So the first thing you notice is, this is an expensive city. And I say that coming from Paris. All things compared, accommodation is bloody expensive, something like 30% more than in Paris. That sucks up most of your pay. It is known.


When you get past that, you notice most of everything is also expensive. Doing one trip in the subway will cost over 4€, twice the price of the most expensive ticket in Paris. Getting a one month fare is a little bit more than Paris, but the network is five times smaller. Plus it’s not one month, it’s 30 days, so you get fucked if you forget when you bought the ticket. Oh and there’s no getting paid back half the fare by the employer as in France.

Ok so restaurants are pretty cheap, you pay around 10-12€ for a meal. But a good restaurant here would be considered below par in France – sorry. And you don’t get meal tickets (about 7-8€ for each working day).

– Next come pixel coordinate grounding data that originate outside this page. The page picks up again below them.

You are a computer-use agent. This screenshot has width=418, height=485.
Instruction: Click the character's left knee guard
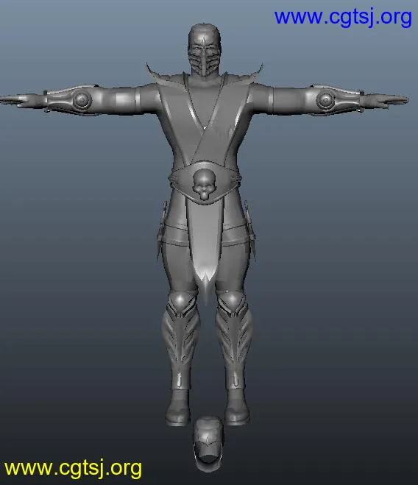click(x=231, y=302)
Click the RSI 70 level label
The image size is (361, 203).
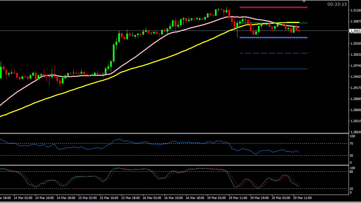[x=352, y=144]
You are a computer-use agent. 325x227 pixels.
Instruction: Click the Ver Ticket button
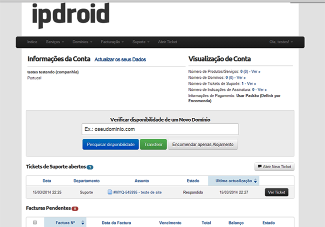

I came here thinking Sweden was a socialist worker paradise, but it’s actually lagging behind. You work the regular 40 hours week or more. I’ve read about Sweden testing the 32 hours week, but it’s only a few companies.
To conclude on cost of living, it’s better not to have hair here : the basic haircut – for a man ! – is around 50€ ! That’s the price for women in France. I had to find a hairdresser school to get below 20.


Right, now, what do you discover in supermarkets ? It’s the place where you learn the most about peoples habits. I won’t even cover the subject of food in tubes, I did not try.


This will only be funny for French speaking people, a famous chocolate cake is named kladdkaka.


The default size of packagings is very strange to me. The roll-on version of body spray is about the size you would need to use it between your fingers.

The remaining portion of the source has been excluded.